Vi a ratos, manteniendo a raya mi abulia, la serie que el jueves pasado dio Telecinco como quien da un regalo gordo a su audiencia. El regalo, como saben, fue la primera parte de Mario Conde, los días de gloria -hoy acaba-. Vaya castaña.

La pamema financiera -hecho fútil y de poca entidad a la que se ha querido dar importancia- se basa en un libro que el propio Mario Conde escribió -que no nos ciegue la admiración, que hasta un servidor o Ana Obregón tiene libro-, y como nadie vomita contra su nombre, el que fuera presidente de Banesto habla muy bien de sí mismo. La biblia de la serie se hace partiendo del texto, así que la serie es una loa al mártir Conde, perseguido por todo el mundo.

A lo que voy, a la serie.

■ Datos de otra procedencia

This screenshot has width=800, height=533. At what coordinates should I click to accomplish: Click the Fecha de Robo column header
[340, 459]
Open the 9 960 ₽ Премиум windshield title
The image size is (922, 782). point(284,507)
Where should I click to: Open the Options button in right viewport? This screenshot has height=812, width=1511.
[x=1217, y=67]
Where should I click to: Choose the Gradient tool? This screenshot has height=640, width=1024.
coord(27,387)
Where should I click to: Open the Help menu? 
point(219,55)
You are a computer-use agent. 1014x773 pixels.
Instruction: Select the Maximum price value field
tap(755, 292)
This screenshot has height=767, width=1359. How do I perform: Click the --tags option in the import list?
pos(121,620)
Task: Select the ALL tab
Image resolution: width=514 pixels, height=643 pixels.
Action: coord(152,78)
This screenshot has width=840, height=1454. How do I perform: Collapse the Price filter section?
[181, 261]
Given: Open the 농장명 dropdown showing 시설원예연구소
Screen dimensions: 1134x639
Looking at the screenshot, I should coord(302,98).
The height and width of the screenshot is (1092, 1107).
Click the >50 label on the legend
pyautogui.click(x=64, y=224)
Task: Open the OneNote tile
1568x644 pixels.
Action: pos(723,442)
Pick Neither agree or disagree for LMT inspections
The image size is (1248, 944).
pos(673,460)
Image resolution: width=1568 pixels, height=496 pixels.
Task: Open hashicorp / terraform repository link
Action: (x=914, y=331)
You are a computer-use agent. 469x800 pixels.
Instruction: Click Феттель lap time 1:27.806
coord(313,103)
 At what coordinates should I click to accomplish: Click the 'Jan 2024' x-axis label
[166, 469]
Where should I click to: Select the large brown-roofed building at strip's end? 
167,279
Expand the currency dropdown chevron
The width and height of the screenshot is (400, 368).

Algo tiene muy bueno, y es el actor que encarna al hombre que anda tieso como un palo y mira desde una atalaya en la que sólo vive él. El actor Daniel Grao consigue el milagro de hacer que su creación resulte tan repulsiva como el original. Por lo demás, casi nada me interesa de esta película.

En su primera entrega montaron una pista y pusieron en medio a Ana Rosa Quintana, dejando claro que el circo se hacía a lo grande al estar allí la estrella de lo que Telecinco entiende por periodismo serio, riguroso, y creíble. Esa pantomima, sumada al sopor de ver pasar los minutos de una historia que no acababa de arrancar, hizo el resto, es decir, me sumé a la altísima desbandada de una audiencia que le dio la espalda al invento. Apenas el 11% se tragó la extenuante pelea por tener más y más dinero y más y más poder.

Está claro que, convertido el Conde real en delincuente con estancia en el trullo, su salida no mejoró el material. Si el de antes se me escapa, el Conde de ahora me resulta patético.